There are some reasons for optimism, however. Understanding the molecular machinery might permit earlier intervention through better diagnostic or prognostic tools, Dr. Zhou said at the annual conference of the Canadian Dermatology Association.
Serum protein testing, for example, might lead to more accurate estimates of prognosis. The melanoma-inhibiting activity (MIA) protein is detected in high amounts in 100% of patients with metastatic melanoma so far. "About 20% of patients with primary melanoma will have signs of this protein in their serum. If they are negative for MIA protein, not one of them developed metastasis over time," he said.
Genetic insights also may lead to new therapeutic targets. "Selective gene silencing may work to cause metastatic cells to die," Dr. Zhou said.
So how do invasive tumors develop? Metastasis occurs when genetically unstable cancer cells adapt to a tissue microenvironment distant from the primary tumor (Cell 2006;127:67995).
Other investigators have identified individual genes that are amplified in metastatic melanoma (Cell 2006;125:126981).
A high degree of heterogeneity in melanoma tumor cells may in part explain why aggressive gene clones arise.
"If you look at a melanoma clinically, it has signs of molecular and cellular heterogeneity, for example, irregular borders. On a cellular level, pathologists use variation in cell size as a diagnostic factor," he said.
Dominant genetic clones can cause a higher resistance to apoptosis, greater tolerance to hypoxia and nutrient deprivation, altered cell adherence, and increased genomic instability.
The vast majority of the most aberrantly upregulated genes work in concert to modify the microenvironment to their advantage.

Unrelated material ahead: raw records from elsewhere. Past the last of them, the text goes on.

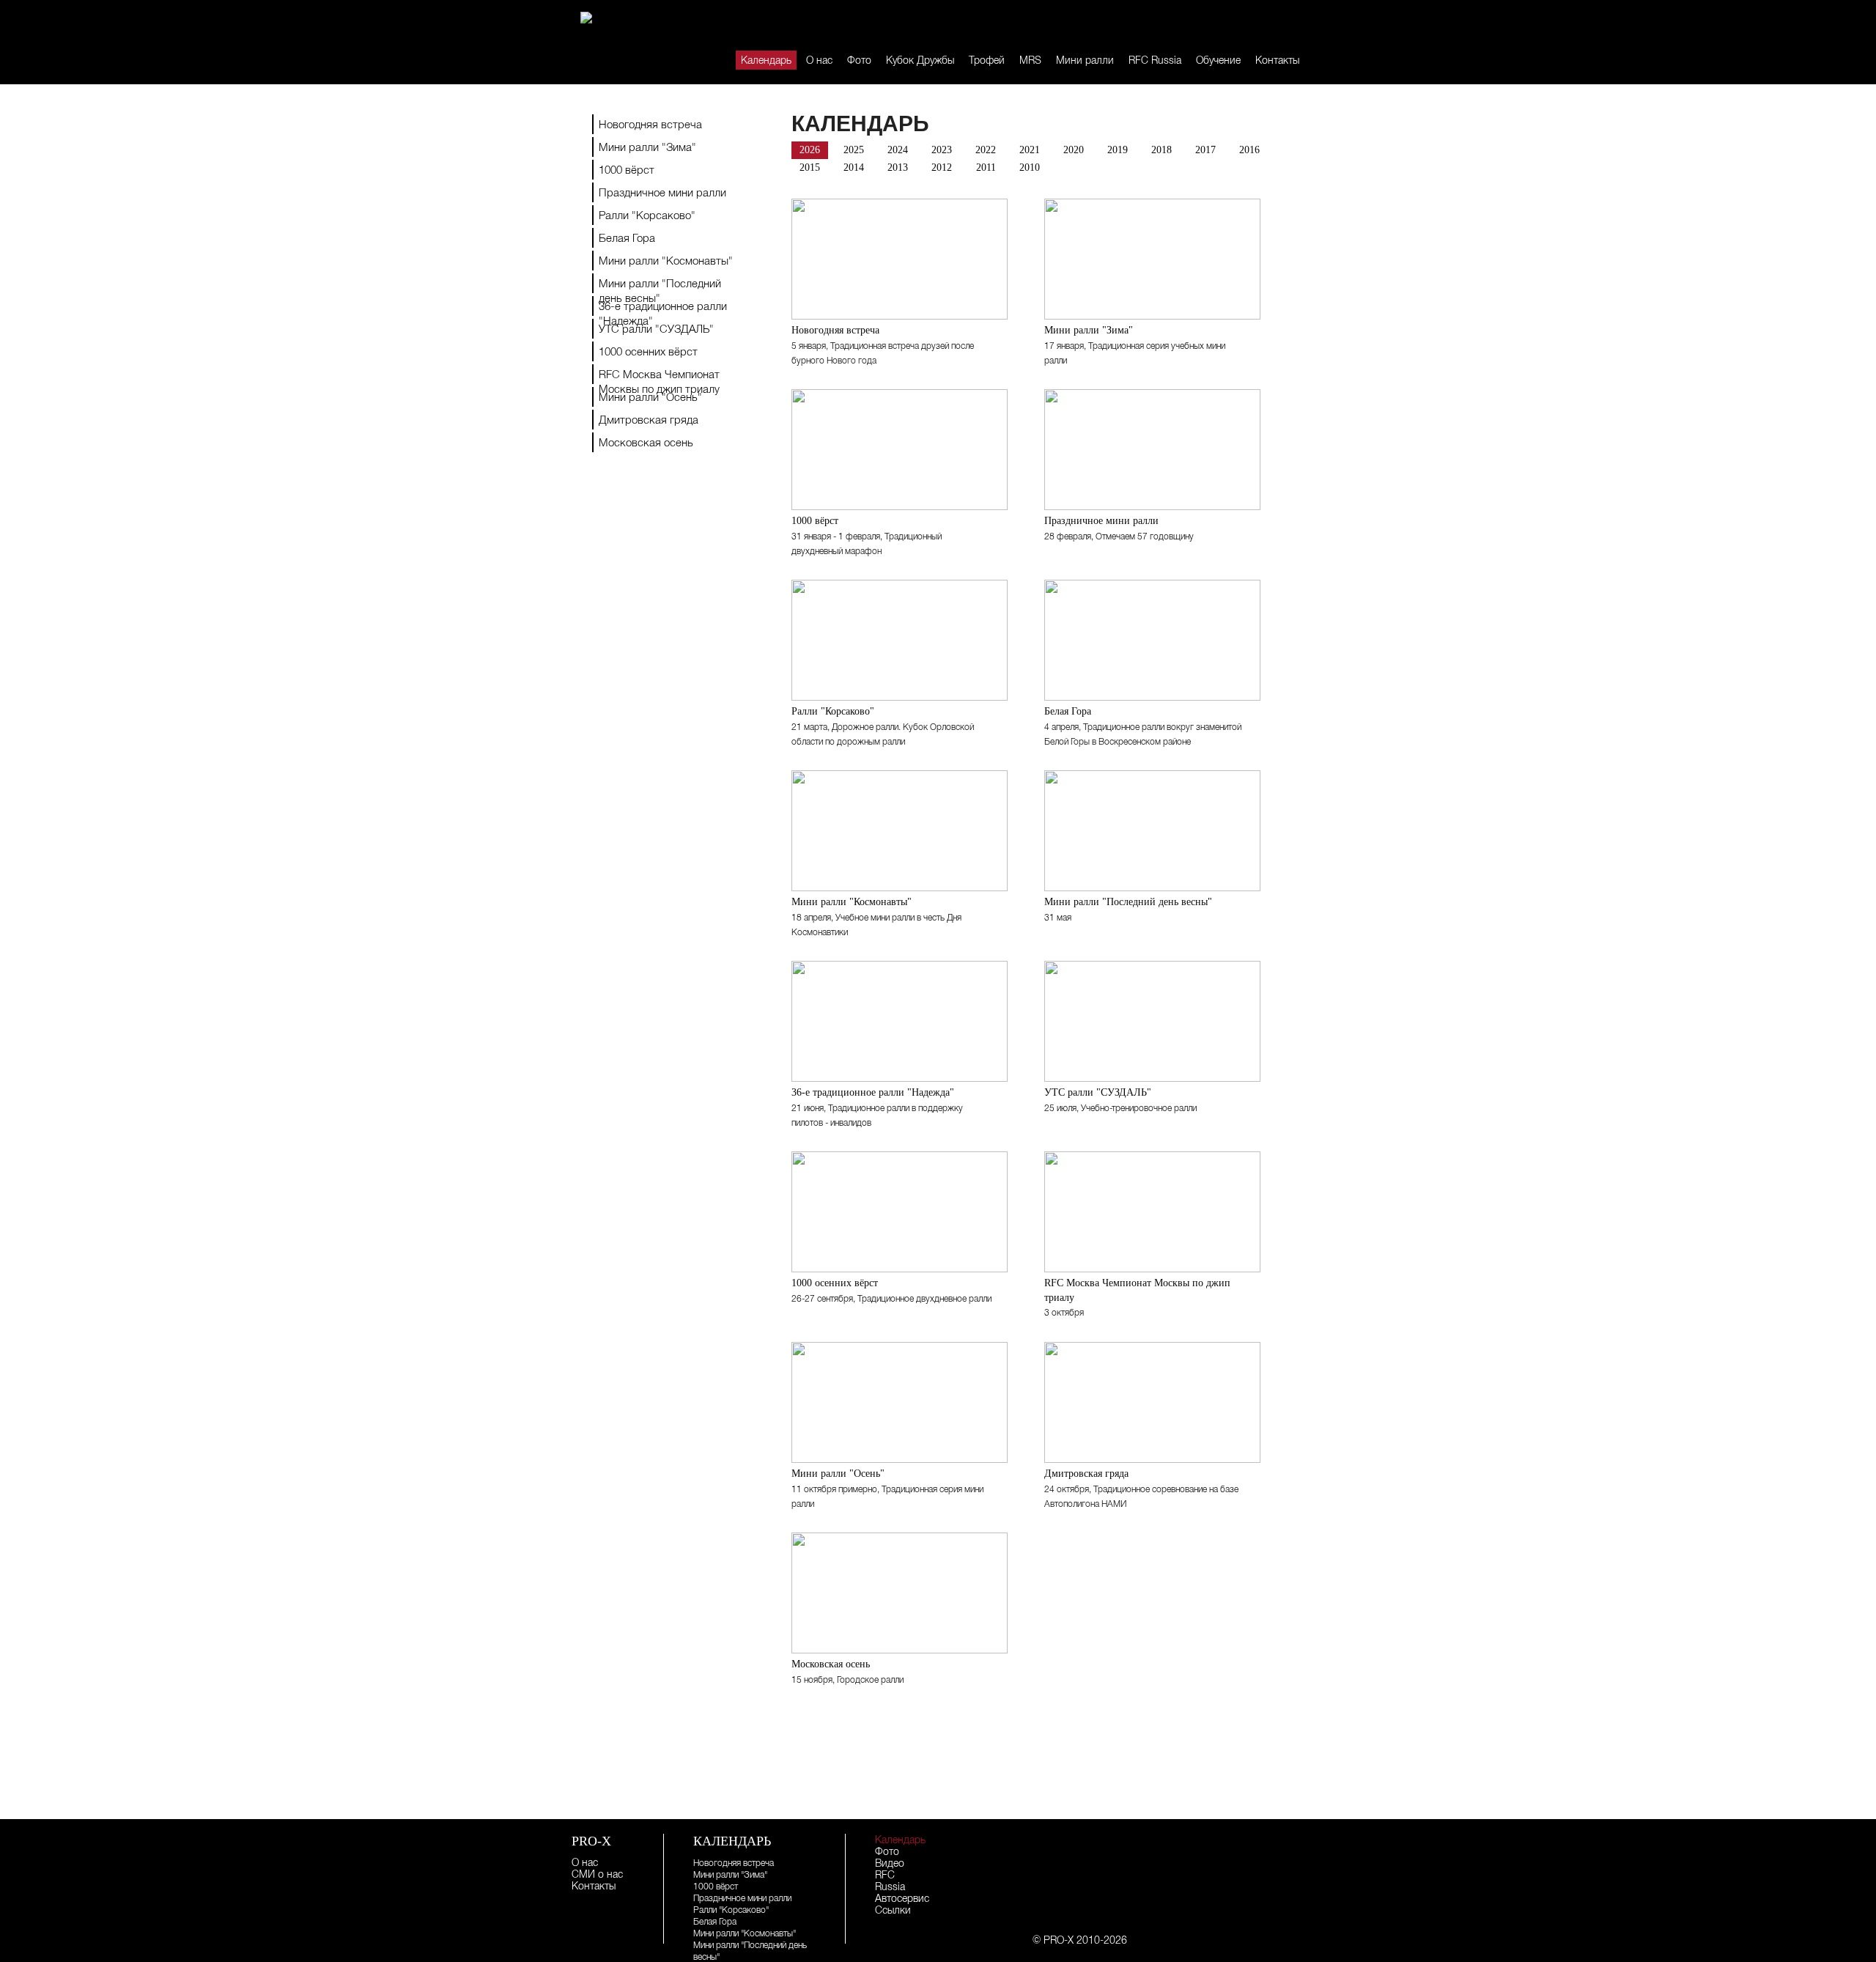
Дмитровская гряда (648, 419)
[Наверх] (1356, 1786)
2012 (941, 167)
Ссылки (893, 1910)
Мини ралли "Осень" (650, 397)
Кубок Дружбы (920, 60)
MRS (1030, 60)
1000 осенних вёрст (648, 351)
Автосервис (902, 1898)
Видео (889, 1863)
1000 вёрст (626, 169)
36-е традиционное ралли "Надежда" (663, 308)
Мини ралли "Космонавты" (666, 260)
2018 (1161, 149)
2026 (809, 149)
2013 (897, 167)
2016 (1249, 149)
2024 (897, 149)
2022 (985, 149)
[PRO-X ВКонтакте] (1250, 24)
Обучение (1218, 60)
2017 (1205, 149)
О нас (819, 60)
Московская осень (646, 442)
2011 (986, 167)
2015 (809, 167)
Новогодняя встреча (650, 124)
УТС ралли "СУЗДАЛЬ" (656, 328)
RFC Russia (1155, 60)
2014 (853, 167)
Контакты (1277, 60)
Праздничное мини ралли (662, 192)
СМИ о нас (597, 1874)
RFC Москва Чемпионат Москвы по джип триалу (659, 376)
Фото (859, 60)
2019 (1117, 149)
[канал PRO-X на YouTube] (1270, 24)
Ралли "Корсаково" (647, 215)
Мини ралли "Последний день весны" (660, 285)
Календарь (766, 60)
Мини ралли (1085, 60)
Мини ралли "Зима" (647, 147)
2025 (853, 149)
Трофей (987, 60)
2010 (1029, 167)
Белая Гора (627, 238)
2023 (941, 149)
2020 (1073, 149)
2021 (1029, 149)
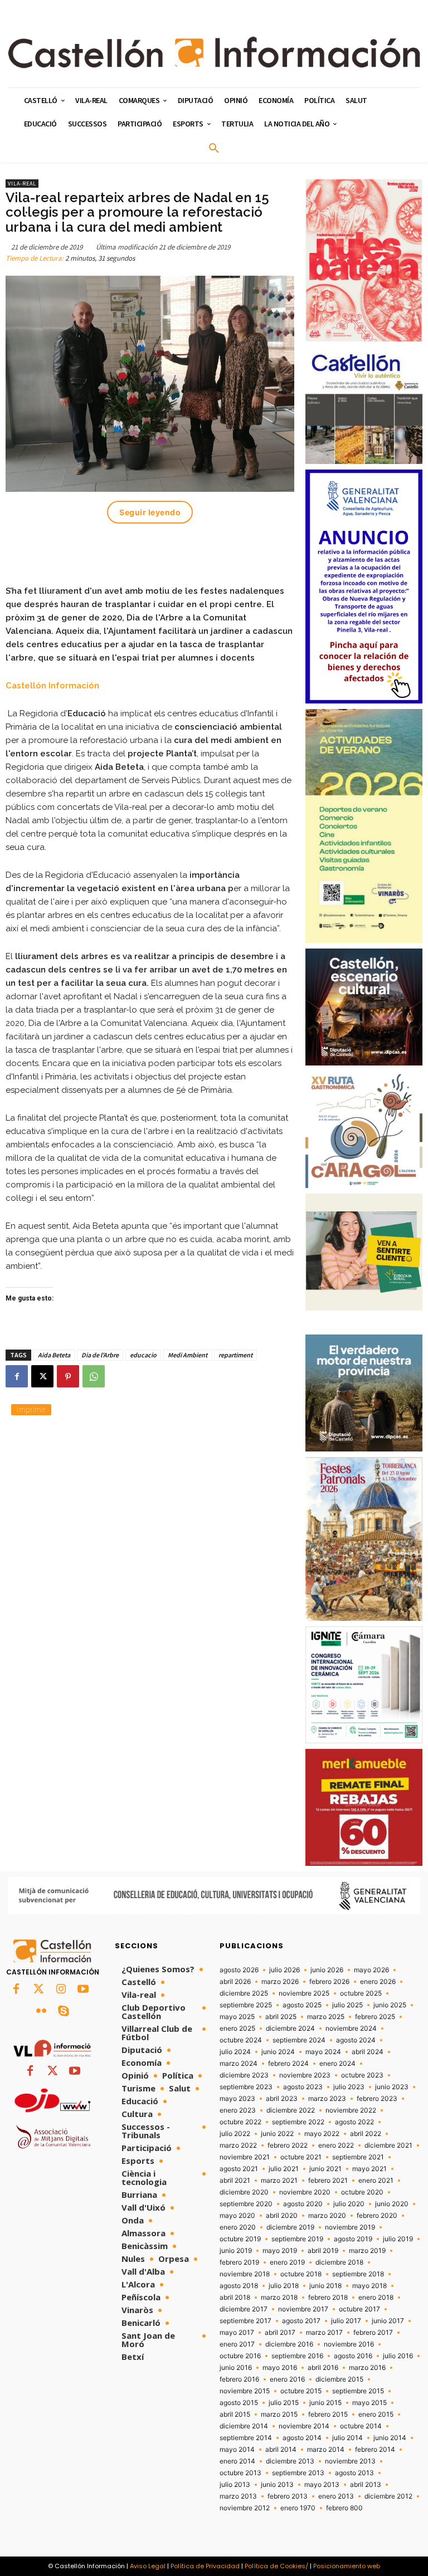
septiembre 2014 (246, 2438)
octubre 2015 (301, 2391)
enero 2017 (237, 2344)
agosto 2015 (239, 2402)
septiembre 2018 (358, 2274)
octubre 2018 (301, 2274)
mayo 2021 (369, 2169)
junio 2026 (326, 1970)
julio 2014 (347, 2438)
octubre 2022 (240, 2122)
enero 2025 (237, 2028)
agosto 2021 (239, 2169)
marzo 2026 (280, 1981)
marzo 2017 (324, 2332)
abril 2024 (367, 2052)
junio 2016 (236, 2367)
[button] (214, 148)
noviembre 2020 (304, 2192)
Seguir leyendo (150, 512)
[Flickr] (41, 2011)
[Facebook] (17, 1376)
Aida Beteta (54, 1355)
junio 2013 (277, 2484)
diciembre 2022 (290, 2110)
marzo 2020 (327, 2215)
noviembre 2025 (304, 1993)
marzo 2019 (367, 2250)
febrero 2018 (328, 2297)
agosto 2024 (356, 2040)
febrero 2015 (328, 2414)
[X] (42, 1376)
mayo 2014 (237, 2449)
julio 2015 (284, 2402)
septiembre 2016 (297, 2356)
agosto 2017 (301, 2321)
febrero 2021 (328, 2180)
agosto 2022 (354, 2122)
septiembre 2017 (245, 2321)
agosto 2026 (239, 1970)
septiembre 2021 (358, 2157)
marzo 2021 (279, 2180)
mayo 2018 (369, 2285)
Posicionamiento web (346, 2566)
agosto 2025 (302, 2005)
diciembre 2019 (290, 2227)
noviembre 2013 (350, 2461)
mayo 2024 (323, 2052)
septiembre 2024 (299, 2040)
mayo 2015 (369, 2402)
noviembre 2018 (245, 2274)
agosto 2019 (353, 2239)
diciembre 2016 (289, 2344)
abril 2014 (280, 2449)
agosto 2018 (239, 2285)
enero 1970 (297, 2508)
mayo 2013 (321, 2484)
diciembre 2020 (244, 2192)
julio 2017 (346, 2321)
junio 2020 (391, 2204)
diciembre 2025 (244, 1993)
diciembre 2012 (388, 2496)
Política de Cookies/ (276, 2566)
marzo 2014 (325, 2449)
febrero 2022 (288, 2145)
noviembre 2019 (350, 2227)
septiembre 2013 (298, 2473)
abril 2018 (235, 2297)
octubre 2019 (240, 2239)
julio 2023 (348, 2087)
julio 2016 (398, 2356)
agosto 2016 (353, 2356)
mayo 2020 (237, 2215)
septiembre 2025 (246, 2005)
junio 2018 (325, 2285)
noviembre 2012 (245, 2508)
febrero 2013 (288, 2496)
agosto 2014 (302, 2438)
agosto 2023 (303, 2087)
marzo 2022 (238, 2145)
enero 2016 (287, 2379)
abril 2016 (323, 2367)
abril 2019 (323, 2250)
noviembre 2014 (304, 2426)
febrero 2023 (377, 2098)
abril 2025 (280, 2016)
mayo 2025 (237, 2016)
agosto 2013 (354, 2473)
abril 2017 (280, 2332)
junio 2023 (391, 2087)
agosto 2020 (303, 2204)
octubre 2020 (362, 2192)
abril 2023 (282, 2098)
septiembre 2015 (358, 2391)
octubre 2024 (241, 2040)
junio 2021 (325, 2169)
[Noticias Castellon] (214, 52)
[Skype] (63, 2011)
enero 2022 (336, 2145)
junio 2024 (278, 2052)
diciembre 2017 (244, 2309)
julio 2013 (235, 2484)
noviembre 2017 (303, 2309)
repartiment (235, 1355)
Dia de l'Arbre (100, 1355)
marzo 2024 (238, 2063)
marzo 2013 (238, 2496)
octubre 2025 (361, 1993)
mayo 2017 (237, 2332)
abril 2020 (282, 2215)
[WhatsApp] (93, 1376)
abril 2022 (365, 2133)
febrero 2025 (375, 2016)
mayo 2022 (321, 2133)
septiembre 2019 (297, 2239)
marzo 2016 (367, 2367)
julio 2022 (235, 2133)
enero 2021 (375, 2180)
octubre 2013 (240, 2473)
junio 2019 (236, 2250)
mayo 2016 (279, 2367)
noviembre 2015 (245, 2391)
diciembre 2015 (339, 2379)
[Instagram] (60, 1989)
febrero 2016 (239, 2379)
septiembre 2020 (246, 2204)
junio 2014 (389, 2438)
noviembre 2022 (350, 2110)
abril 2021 (235, 2180)
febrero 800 (344, 2508)
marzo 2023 (327, 2098)
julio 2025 (347, 2005)
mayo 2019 (279, 2250)
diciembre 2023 (244, 2075)
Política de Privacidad (205, 2566)
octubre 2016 (240, 2356)
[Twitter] (38, 1989)
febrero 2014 (375, 2449)
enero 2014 (237, 2461)
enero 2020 (238, 2227)
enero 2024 (337, 2063)
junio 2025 (389, 2005)
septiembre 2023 (246, 2087)
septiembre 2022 (298, 2122)
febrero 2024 (288, 2063)
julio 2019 (398, 2239)
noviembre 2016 (349, 2344)
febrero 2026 (329, 1981)
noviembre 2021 (245, 2157)
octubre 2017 (359, 2309)
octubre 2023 (362, 2075)
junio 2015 (325, 2402)
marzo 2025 (325, 2016)
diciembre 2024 (290, 2028)
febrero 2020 (377, 2215)
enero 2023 (238, 2110)
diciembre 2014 (244, 2426)
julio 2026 (284, 1970)
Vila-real (22, 183)
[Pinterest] (68, 1376)
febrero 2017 (373, 2332)
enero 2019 (287, 2262)
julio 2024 (235, 2052)
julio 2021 (284, 2169)
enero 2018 (375, 2297)
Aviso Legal (148, 2566)
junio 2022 (277, 2133)
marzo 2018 (279, 2297)
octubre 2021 (301, 2157)
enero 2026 (378, 1981)
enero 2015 (375, 2414)
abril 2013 (365, 2484)
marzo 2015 (279, 2414)
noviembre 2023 (304, 2075)
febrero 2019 (239, 2262)
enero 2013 (336, 2496)
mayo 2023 (237, 2098)
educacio (143, 1355)
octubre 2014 (361, 2426)
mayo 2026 (371, 1970)
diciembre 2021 (388, 2145)
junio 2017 (388, 2321)
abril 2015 (235, 2414)
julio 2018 (284, 2285)
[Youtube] (83, 1989)
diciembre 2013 (290, 2461)
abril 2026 (235, 1981)
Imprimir (31, 1409)
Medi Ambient (187, 1355)
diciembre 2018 (339, 2262)
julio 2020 (348, 2204)
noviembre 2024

Before these breakaway cells become "little tumor thrombi," they must break through local physical barriers, he explained. They do this in part by degrading the collagen matrix. Then they have to overcome the vascular wall and survive the harsh sheering and other forces of the vasculature.
Some will survive intravasation with the right molecular defense mechanisms. Extravasation occurs when they arrive at a destination, change adhesion properties, and again pass through the vascular wall. Finally, the cells must continue to defend themselves against host defenses for distant colonization to be successful, Dr. Zhou said.
Development of novel targeting strategies against this genetic and molecular machinery is needed, he said. Once those strategies are identified, the next step would be large scale trials to assess these therapeutic targets.